La primera vez que tuve un libro de este autor entre mis manos me entusiasmó. Se trataba, naturalmente, de Caballo de Troya, una novela de espionaje, aventuras y ciencia ficción que me causó fervorosa admiración y que, lo confieso, provocó abundante llanto en la parte en la que explica con minucioso detalle las reacciones que tiene el cuerpo humano cuando se ve sometido a un sufrimiento tan colosal como hubo de soportar Jesucristo. Luego, con el paso del tiempo, otros títulos suyos, tales como El misterio de la Virgen de Guadalupe, o La rebelión de Lucifer fueron dilatando el acervo de mis lecturas, aunque corrieron, en lo que respecta a mi gusto, bastante peor suerte que el primero.

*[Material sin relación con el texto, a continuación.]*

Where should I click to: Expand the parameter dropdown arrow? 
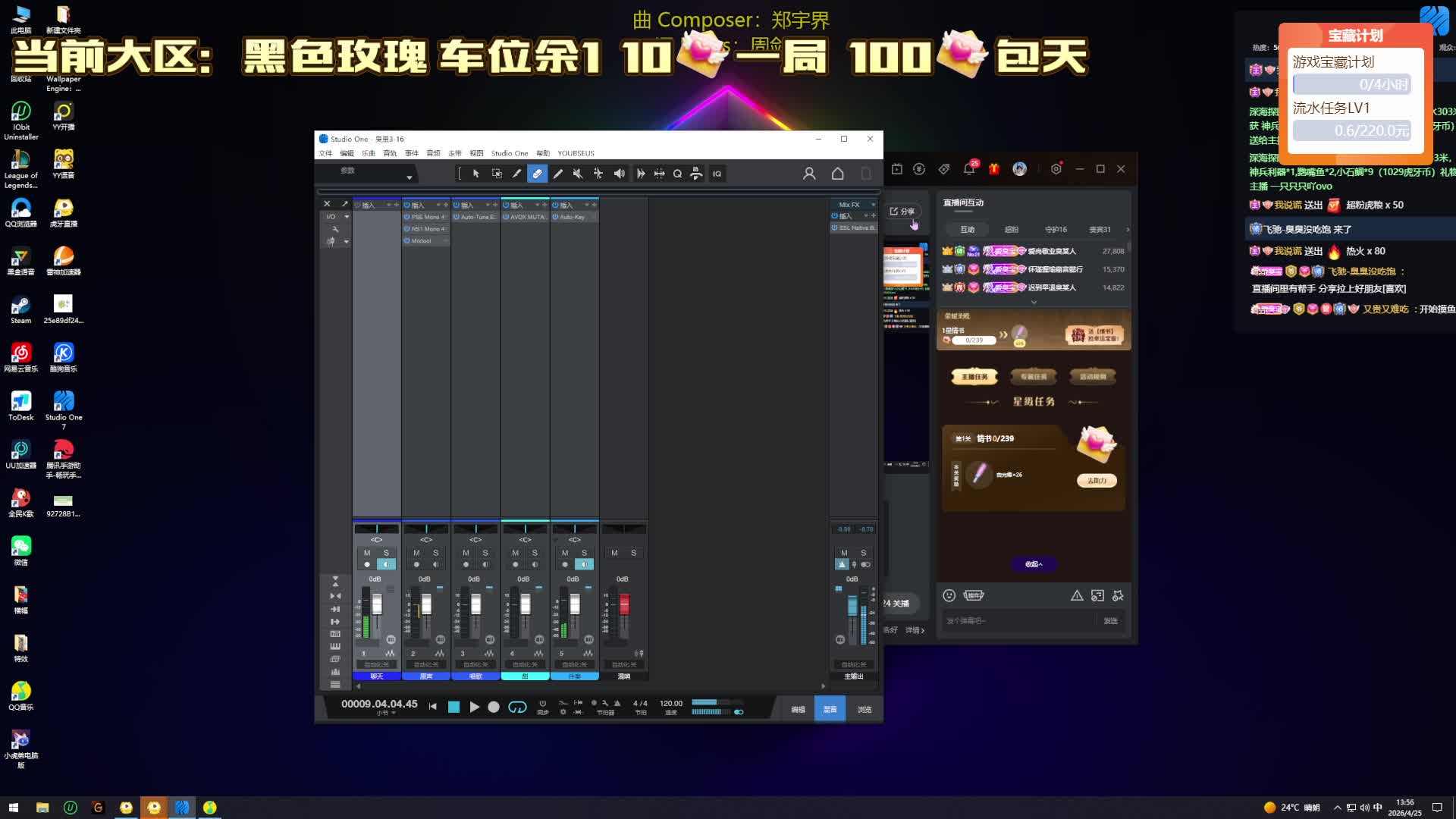click(410, 177)
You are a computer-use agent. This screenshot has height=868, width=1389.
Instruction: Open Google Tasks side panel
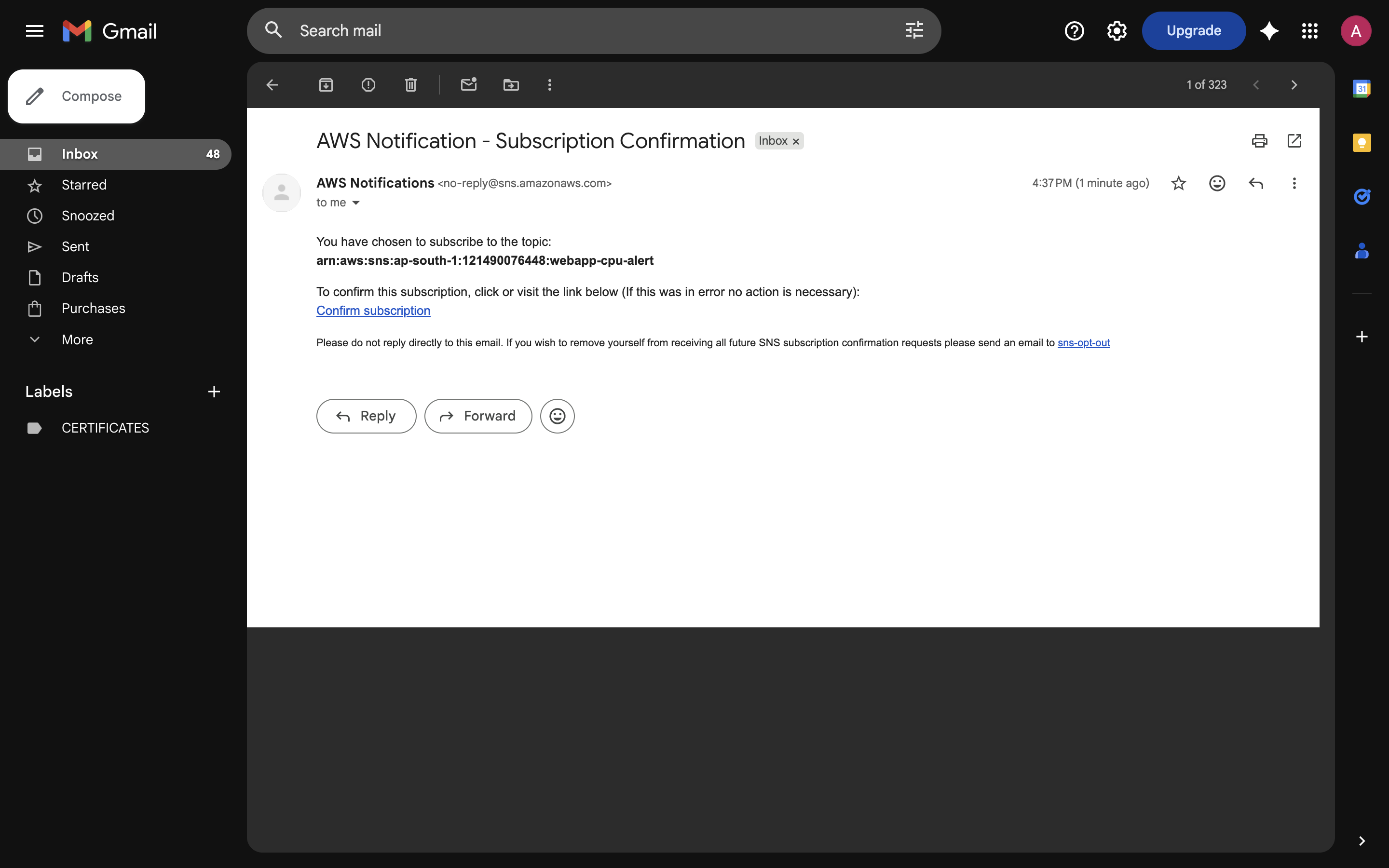coord(1362,196)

En el año 2000, una colección que reunía las obras de este autor fue anunciada en televisión. La primera, naturalmente, era Caballo de Troya, que yo había leído de la biblioteca de mi madre pero que no tenía en la mía propia, de modo que la adquirí. La segunda entrega constaba de dos libros: La punta del iceberg y éste del que hoy hablamos aquí, Los astronautas de Yavé, que se vendían como oferta y con los que también me hice. Supongo que ambos han contemplado con desesperación cómo, a lo largo de los años, iban pasando por mis manos otros títulos adquiridos con posterioridad y que, sin embargo, los adelantaban en la fila. Por fin, hace algunas semanas, tomé el del título sugerente que da vida a este comentario y lo leí.

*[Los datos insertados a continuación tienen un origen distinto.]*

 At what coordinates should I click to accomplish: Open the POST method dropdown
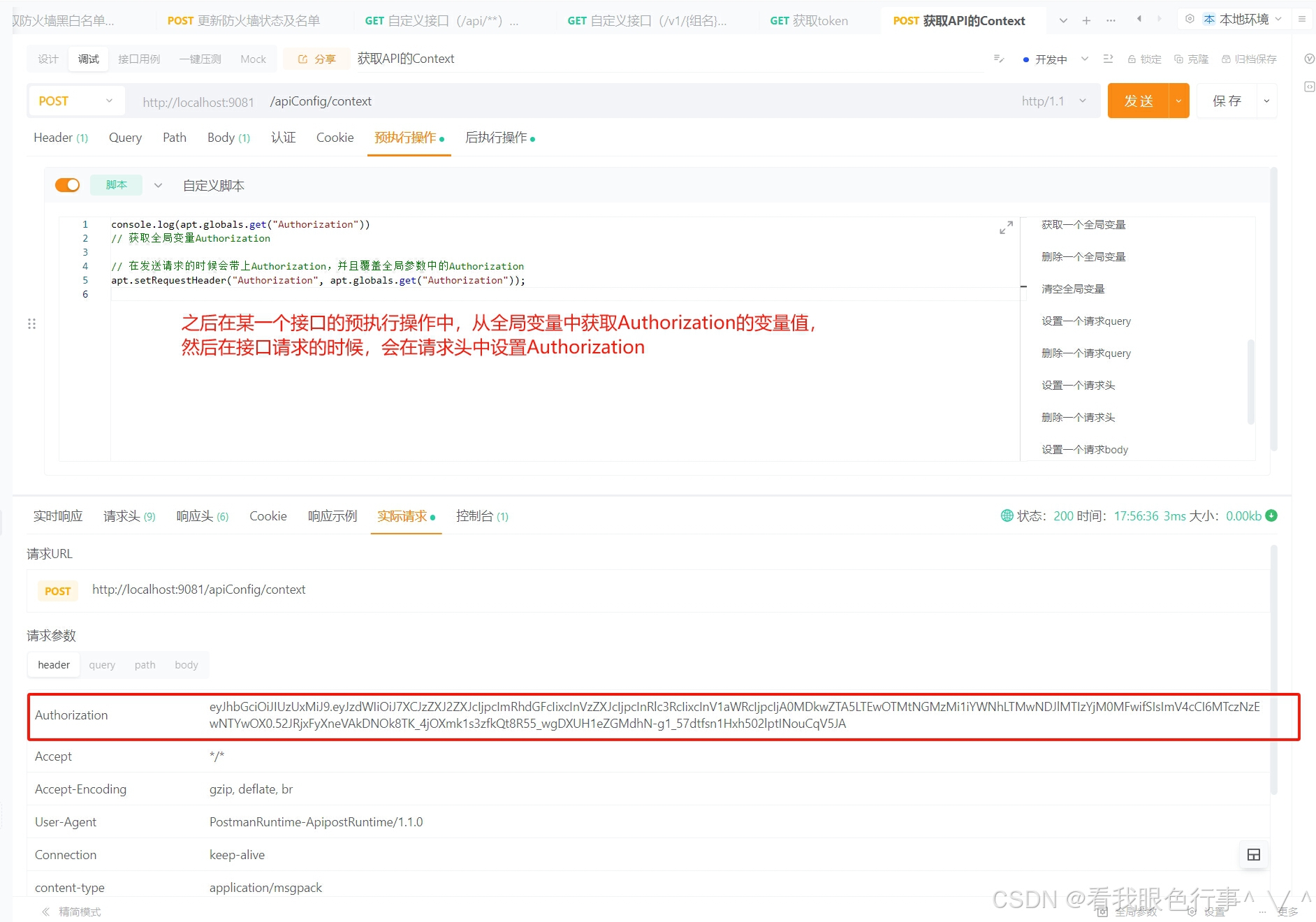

En resumen, y para no alargar el articulito, Los astronautas de Yavé viene a proponer la estrafalaria idea de que fueron unos extraterrestres los que, merced a una tecnología asombrosamente avanzada, se ocuparon de hacerle a Yavé los servicios que tanto el Antiguo como el Nuevo Testamento narran en sus páginas.

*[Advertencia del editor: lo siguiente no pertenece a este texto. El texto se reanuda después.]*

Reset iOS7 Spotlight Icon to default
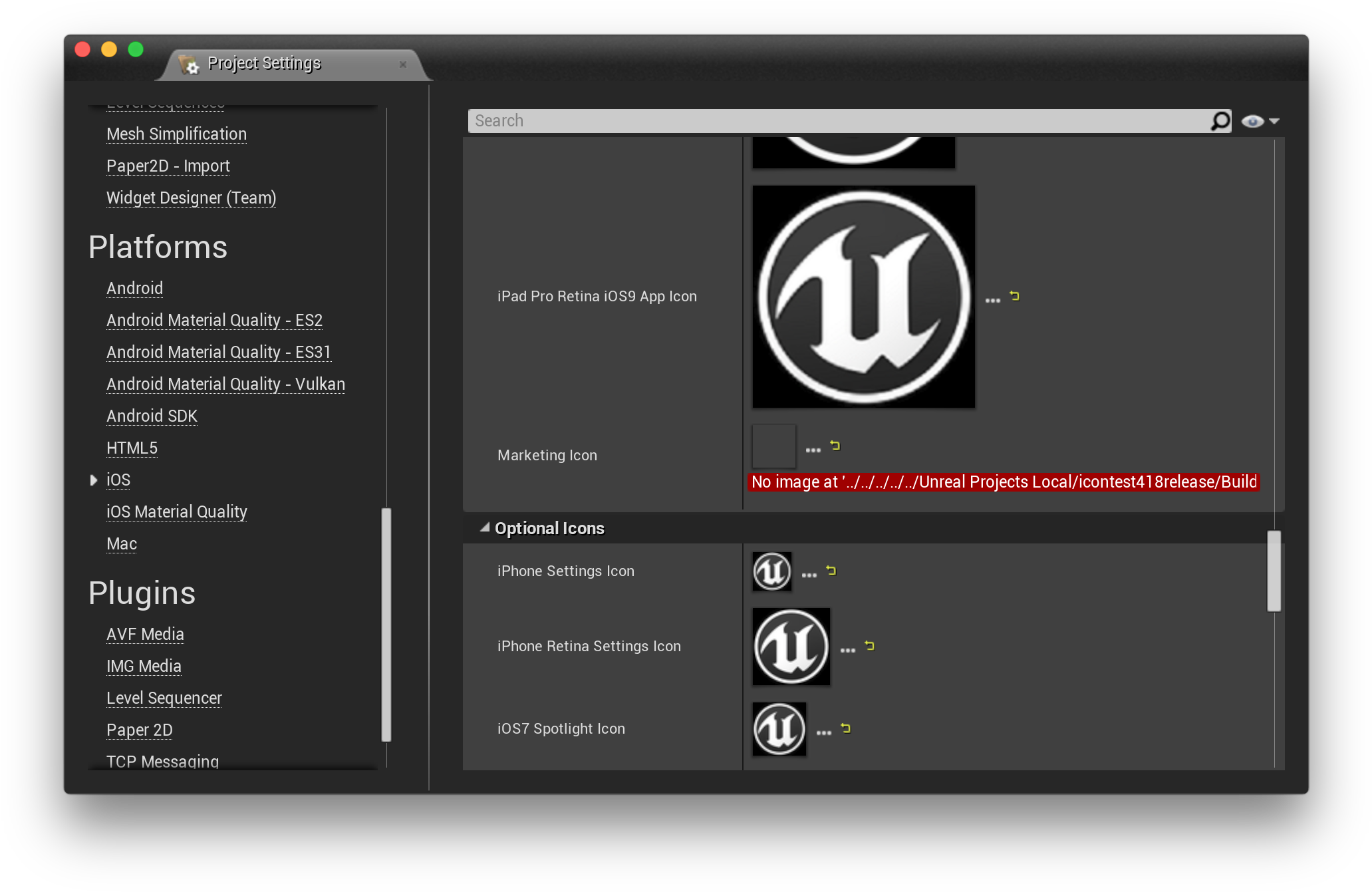 pos(846,728)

El libro daría para mucha mofa, si tuviera ánimo, tiempo y ganas de hacer escarnio, pero puesto que tal día como hoy se eleva mi alma al infinito y me inunda la bondad, señalaré, simplemente, que el autor debe ser admirado, al menos, por la desbordante imaginación de que hace gala. No acierto a imaginar qué tipo de pasmosas hipótesis me aguardan en La punta del iceberg, pero seguramente logrará esta doble J. dar nuevos bríos al estupor.